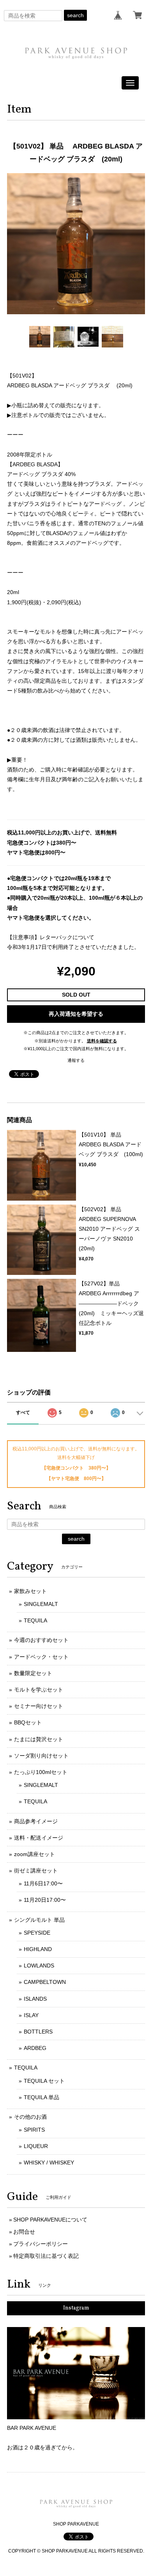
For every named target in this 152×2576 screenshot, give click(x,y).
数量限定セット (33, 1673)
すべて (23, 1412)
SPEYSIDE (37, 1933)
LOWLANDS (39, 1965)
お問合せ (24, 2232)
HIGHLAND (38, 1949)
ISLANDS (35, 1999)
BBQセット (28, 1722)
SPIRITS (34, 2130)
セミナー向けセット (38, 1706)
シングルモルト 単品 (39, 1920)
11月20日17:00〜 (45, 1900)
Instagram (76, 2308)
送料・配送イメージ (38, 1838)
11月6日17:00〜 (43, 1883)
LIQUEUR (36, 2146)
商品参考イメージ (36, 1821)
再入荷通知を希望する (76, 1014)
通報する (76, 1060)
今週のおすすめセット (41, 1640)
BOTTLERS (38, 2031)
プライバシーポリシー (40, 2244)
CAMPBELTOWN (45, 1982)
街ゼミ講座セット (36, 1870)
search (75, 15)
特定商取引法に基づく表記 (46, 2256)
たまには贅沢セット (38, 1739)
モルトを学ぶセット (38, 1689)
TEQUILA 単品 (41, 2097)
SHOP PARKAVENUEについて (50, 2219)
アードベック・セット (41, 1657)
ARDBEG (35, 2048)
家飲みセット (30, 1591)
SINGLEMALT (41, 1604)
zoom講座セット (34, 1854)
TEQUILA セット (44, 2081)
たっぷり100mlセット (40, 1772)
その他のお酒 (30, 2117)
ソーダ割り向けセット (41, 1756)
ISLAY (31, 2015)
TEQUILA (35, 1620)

####

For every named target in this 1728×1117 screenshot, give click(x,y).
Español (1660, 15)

####

> _Work to complete_:
Precisely the lines between those holding "SINGLEMALT (41, 1604)" and "TEQUILA (35, 1620)", inclusive, are to be reproduced from the listing above, with nothing added.

> _Solution below_:
SINGLEMALT (41, 1604)
zoom講座セット (34, 1854)
TEQUILA セット (44, 2081)
たっぷり100mlセット (40, 1772)
その他のお酒 (30, 2117)
ソーダ割り向けセット (41, 1756)
ISLAY (31, 2015)
TEQUILA (35, 1620)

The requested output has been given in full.